The climate crisis does not just affect us physically, but emotionally and socially as well. It can disrupt our most basic sense of safety, taking away routines and choices that are critical for wellness. Where before, we might have taken for granted living in a hospitable environment, our relationship with nature seems more threatened than ever by anxiety and mistrust.

Emerging data supports the connection between climate change and increasing emotional distress. A 2018 study of 2 million people living in the U.S. found that exposure to more extreme weather was associated with worse mental health.

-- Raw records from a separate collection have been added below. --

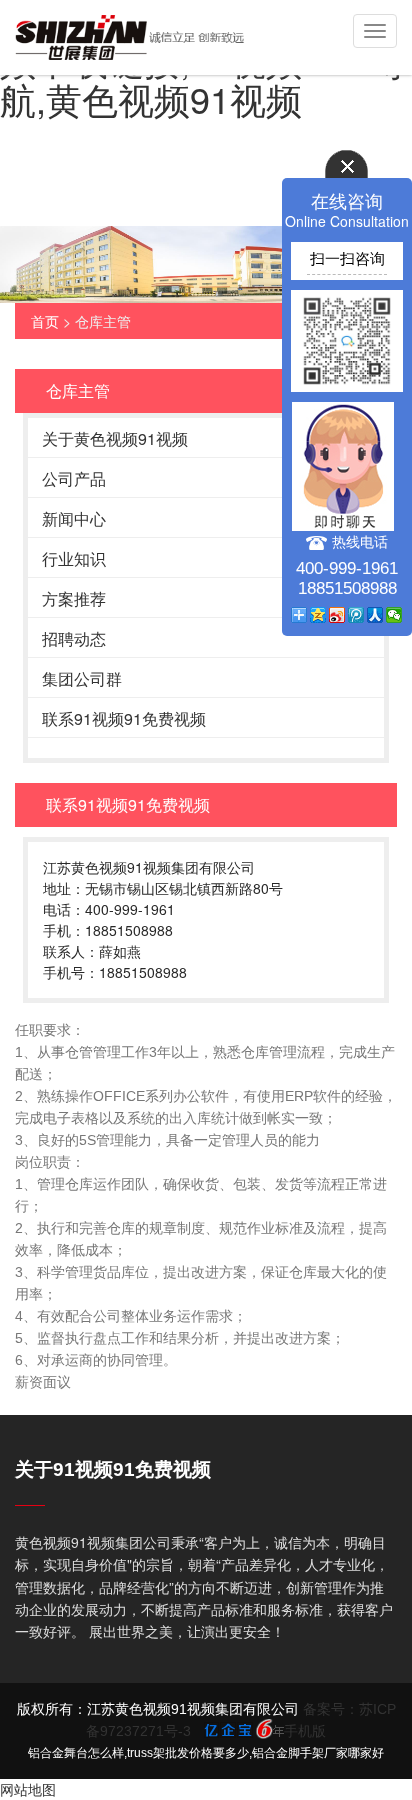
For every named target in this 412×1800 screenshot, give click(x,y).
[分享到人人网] (375, 615)
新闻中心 (74, 518)
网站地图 (28, 1789)
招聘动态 (74, 638)
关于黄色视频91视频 (115, 438)
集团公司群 (82, 678)
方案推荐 (74, 598)
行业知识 (74, 558)
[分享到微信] (394, 615)
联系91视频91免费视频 (124, 718)
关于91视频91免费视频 (113, 1469)
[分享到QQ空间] (318, 615)
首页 (45, 321)
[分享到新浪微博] (337, 615)
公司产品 (74, 478)
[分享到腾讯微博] (356, 615)
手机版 (305, 1731)
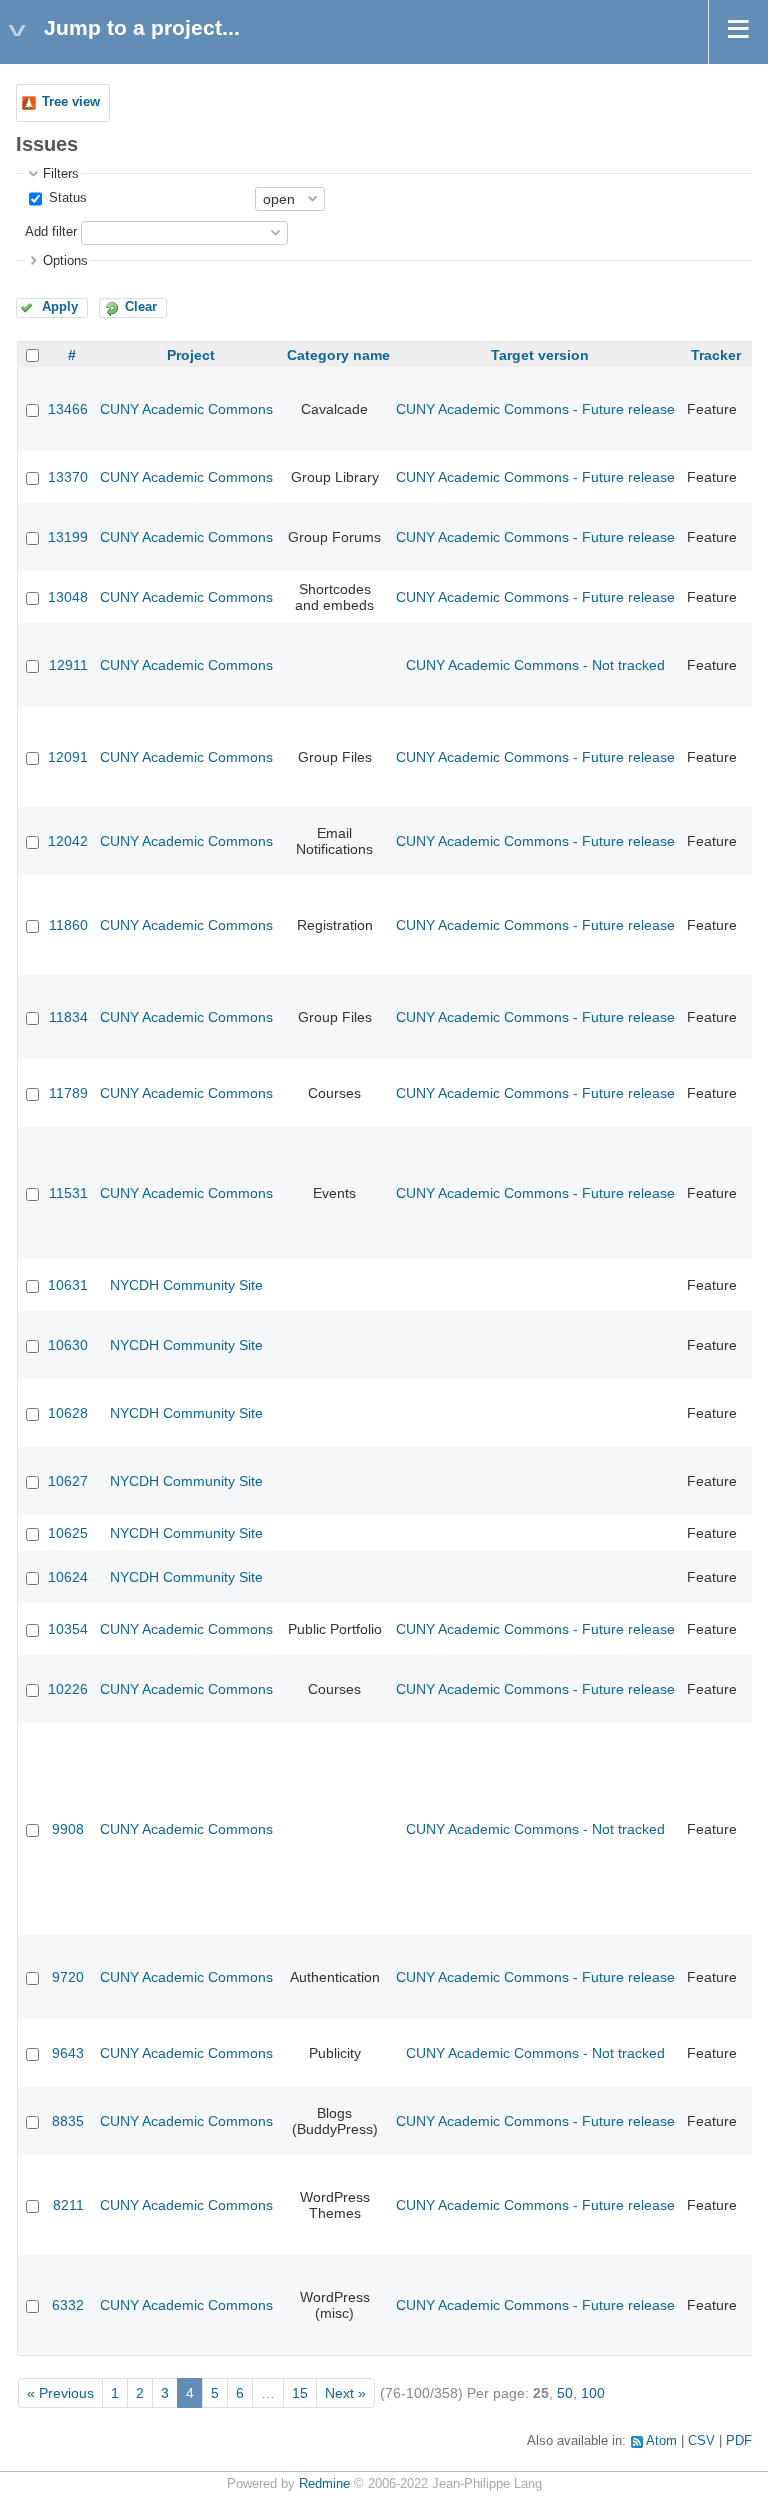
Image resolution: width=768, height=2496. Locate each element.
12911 (68, 665)
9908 (68, 1829)
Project (191, 355)
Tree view (71, 102)
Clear (141, 307)
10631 (68, 1285)
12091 (68, 757)
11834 (68, 1017)
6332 (68, 2305)
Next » (345, 2393)
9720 (68, 1977)
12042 (68, 841)
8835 (68, 2121)
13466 (68, 409)
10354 (68, 1629)
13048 (68, 597)
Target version (540, 355)
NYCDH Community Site (186, 1285)
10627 (68, 1481)
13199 (68, 537)
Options (65, 261)
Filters (61, 174)
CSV (701, 2441)
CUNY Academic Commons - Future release (535, 409)
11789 (68, 1093)
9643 (68, 2053)
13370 (68, 477)
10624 (68, 1577)
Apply (60, 307)
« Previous (60, 2393)
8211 (68, 2205)
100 (593, 2393)
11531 (68, 1193)
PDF (739, 2441)
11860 (68, 925)
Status (66, 198)
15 (300, 2393)
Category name (338, 355)
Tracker (716, 355)
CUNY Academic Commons (186, 409)
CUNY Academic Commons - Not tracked (535, 665)
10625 (68, 1533)
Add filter (51, 232)
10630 (68, 1345)
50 (565, 2393)
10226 (68, 1689)
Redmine (324, 2484)
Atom (661, 2441)
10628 (68, 1413)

A 1 degree C increase in temperature over five years coincided with a 2-percentage point increase in mental health issues.

Some studies have focused on specific weather events. Their results link depression and post-traumatic stress disorder symptoms to hurricanes and floods. The risk of suicide increases with heat waves and drought. Other consequences of climate change may include sleep disturbance, negative mood expressed on social media, and diminished cognitive performance among children. Experts also fear that social upheaval and intergroup conflict due to weather-related migration will further contribute to poor mental health outcomes.

In recent years, alarm over the earth’s vital signs has sounded throughout the world’s political, scientific, and medical communities. Political will and corporate change have not always followed. In fact, we have seen regression in the form of President Trump announcing his intentions of pulling out of the Paris Climate Accord, which would make the United States stand apart from nearly 200 other nations committed to reducing greenhouse gas emissions.

In spite of this looming policy barrier, there are steps that individuals, corporations, and countries can take to address climate change.

A study of the world’s largest and most environmentally friendly corporations, published this July, found that top-performers adopt proactive, detail-oriented strategies to improve sustainable practices, as opposed to simply managing risk. This pre-emptive stance includes exceeding regulatory standards, being vocal about their efforts to help the environment, and a willingness to devote resources to ease the consequences of global warming.

At a personal level, you should not underestimate the positive impact you could have by reducing your carbon footprint. According to 2017 data from the University of Oxford’s Global Change Lab, each person in the U.S. produces an average of 16 tons of CO2 a year. It takes approximately 229 trees to absorb that amount of carbon dioxide. Conservation.org offers a free carbon footprint calculator to spark ideas around lifestyle changes that could help offset these emissions. Areas include transportation, diet, and energy use.

Any action to support the environment can boost a sense of well-being and contribute to your carbon offset. The University of Michigan’s Center for Sustainable Systems offers some suggestions:

  • Eat local, vegetarian, or organic foods
  • Buy energy-efficient appliances, especially refrigerators, which are responsible for large amounts of energy consumption
  • Walk, bike, carpool, and use mass transit whenever possible
  • Turn off electronics when not in use
  • Recycle and buy products with minimal packaging

Environmental awareness, altruistic intent, and future-orientation are key. As French author Antoine de Saint Exupéry once wrote, “As for the future, it is not a question of foreseeing it, but of making it possible.”

Scott Glassman is a clinical assistant professor and associate director of the MS program in mental health counseling at Philadelphia College of Osteopathic Medicine.